An old-fashioned way to answer this question is to look at the historic Price-to-Earnings (P/E) ratio using reported earnings (as opposed to earnings estimates).

The “price” part of the P/E calculation is available in real time on TV and the Internet. The “earnings” part, however, is more difficult to find. The authoritative source is the Standard & Poor’s website, where the latest numbers are posted on the earnings page in a linked Excel file (see column D).

The number we want is the sum of the reported earnings for the previous four quarters. Since the first quarter of 2009 earnings aren’t available, we’ll use the earnings through Q4 2008. With 99% of earnings reported as of March 31, Q4 earnings were -$23.25 per share (negative earnings). That negative number added to the three previous quarters puts the 2008 reported earnings at $14.88. Thus the 2008 year-end P/E ratio for the S&P 500 is the December closing price of 903.25 divided by 14.88, which gives us the stunning P/E ratio of 60.7 – the highest in the history of the S&P Composite since 1871. The average P/E over this timeframe is only 15. In fact, at the top of the Tech Bubble in 2000, the conventional P/E ratio was a mere 30. It peaked north of 47 two years after the market topped out.

But wait. It gets worse. If we calculate annual earnings based on Standard & Poor’s earnings estimate for the first quarter, the number drops to $6.66. That gives us a P/E at the latest close (April 9) of 128.46.

As these examples illustrate, in times of critical importance, the conventional P/E ratio often lags the index to the point of being useless as a value indicator. “Why the lag?” you may wonder. “How can the P/E be at a record high after the price has fallen so far?” The explanation is simple. Earnings fell faster than price. In fact, the negative earnings of Q4 is something that has never happened before in the history of the S&P Composite.

**The P/E10 Ratio**

Legendary economist and value investor Benjamin Graham noticed the same bizarre P/E behavior during the Roaring Twenties and subsequent market crash. Graham collaborated with David Dodd to devise a more accurate way to calculate the market’s value, which they discussed in their 1934 classic book, Security Analysis. They attributed the illogical P/E ratios to temporary and sometimes extreme fluctuations in the business cycle. Their solution was to divide the price by the 10-year average of earnings, which we’ll call the P/E10. In recent years, Yale professor Robert Shiller, the author of Irrational Exuberance, has reintroduced the P/E10 to a wider audience of investors. As the accompanying chart illustrates, this ratio closely tracks the real (inflation-adjusted) price of the S&P Composite.

With this method, the historic P/E average is 16.3, with a March 2009 monthly average P/E10 of 13.5 and a monthly close at a P/E10 of 14.2. The ratio in this chart is doubly smoothed (10-year average of earnings and monthly averages of daily closing prices).
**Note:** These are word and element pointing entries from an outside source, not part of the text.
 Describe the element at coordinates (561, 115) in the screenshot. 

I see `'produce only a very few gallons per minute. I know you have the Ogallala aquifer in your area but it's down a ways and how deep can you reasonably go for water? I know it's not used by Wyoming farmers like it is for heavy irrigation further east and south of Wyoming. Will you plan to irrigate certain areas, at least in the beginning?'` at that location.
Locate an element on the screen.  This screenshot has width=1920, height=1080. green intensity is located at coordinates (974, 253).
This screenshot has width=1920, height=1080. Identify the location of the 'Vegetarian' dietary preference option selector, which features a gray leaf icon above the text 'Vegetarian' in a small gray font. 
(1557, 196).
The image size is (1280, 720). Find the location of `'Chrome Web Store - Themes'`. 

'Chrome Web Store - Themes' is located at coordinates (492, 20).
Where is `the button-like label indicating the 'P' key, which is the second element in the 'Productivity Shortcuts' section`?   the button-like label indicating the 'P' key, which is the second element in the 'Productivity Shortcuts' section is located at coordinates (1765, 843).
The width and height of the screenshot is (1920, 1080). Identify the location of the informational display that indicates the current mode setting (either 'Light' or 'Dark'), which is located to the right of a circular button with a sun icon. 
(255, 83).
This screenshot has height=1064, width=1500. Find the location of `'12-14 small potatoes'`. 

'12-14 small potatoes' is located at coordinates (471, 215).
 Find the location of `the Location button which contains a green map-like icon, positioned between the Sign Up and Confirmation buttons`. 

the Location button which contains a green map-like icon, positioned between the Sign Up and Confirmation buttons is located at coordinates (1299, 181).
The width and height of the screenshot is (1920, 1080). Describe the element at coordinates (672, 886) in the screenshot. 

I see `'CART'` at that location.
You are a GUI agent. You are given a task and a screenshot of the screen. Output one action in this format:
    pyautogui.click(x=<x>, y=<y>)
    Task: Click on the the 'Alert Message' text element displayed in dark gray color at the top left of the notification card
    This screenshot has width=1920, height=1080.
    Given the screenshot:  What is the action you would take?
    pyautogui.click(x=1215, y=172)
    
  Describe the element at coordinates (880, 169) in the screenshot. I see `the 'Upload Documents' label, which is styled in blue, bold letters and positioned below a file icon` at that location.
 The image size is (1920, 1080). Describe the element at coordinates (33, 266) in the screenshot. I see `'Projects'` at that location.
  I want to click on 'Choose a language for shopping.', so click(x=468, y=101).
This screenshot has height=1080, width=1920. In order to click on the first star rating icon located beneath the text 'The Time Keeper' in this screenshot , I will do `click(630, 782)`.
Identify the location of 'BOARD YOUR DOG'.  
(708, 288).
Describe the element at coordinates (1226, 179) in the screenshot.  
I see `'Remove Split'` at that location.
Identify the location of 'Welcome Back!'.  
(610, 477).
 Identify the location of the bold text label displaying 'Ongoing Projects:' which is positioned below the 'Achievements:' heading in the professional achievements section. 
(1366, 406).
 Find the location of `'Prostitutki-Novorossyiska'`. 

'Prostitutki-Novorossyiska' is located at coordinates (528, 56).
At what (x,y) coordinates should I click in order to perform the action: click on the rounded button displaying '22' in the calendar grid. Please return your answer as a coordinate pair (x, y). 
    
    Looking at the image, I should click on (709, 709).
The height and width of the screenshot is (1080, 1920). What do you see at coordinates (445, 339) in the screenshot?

Thus the fluctuations during the month aren’t especially relevant (e.g., the difference between the monthly average and monthly close P/E10).

Of course, the historic P/E10 has never flat-lined on the average. On the contrary, over the long haul it swings dramatically between the over- and under-valued ranges. If we look at the major peaks and troughs in the P/E10, we see that the high during the Tech Bubble was the all-time high of 44 in December 1999. The 1929 high of 32 comes in at a distant second. The secular bottoms in 1921, 1932, 1942 and 1982 saw P/E10 ratios in the single digits.

**Where does the current valuation put us?**

For a more precise view of how today’s P/E10 relates to the past, our chart includes horizontal bands to divide the monthly valuations into quintiles – five groups, each with 20% of the total. Ratios in the top 20% suggest a highly overvalued market, the bottom 20% a highly undervalued market. What can we learn from this analysis? Over the past several months, the decline from the all-time P/E10 high has dramatically accelerated toward value territory, with the ratio dropping from the 1st to the upper 4th quintile.

A more cautionary observation is that every time the P/E10 has fallen from the first to the forth quintile, it has ultimately declined to the fifth quintile and bottomed in single digits. Based on the latest 10-year earnings average, to reach a P/E10 in the high single digits would require an S&P 500 price decline below 600. Of course, a happier alternative would be for corporate earnings to make a strong and prolonged surge. When might we see the P/E10 bottom? These secular declines have ranged in length from over 19 years to as few as three. The current decline is now in its ninth year.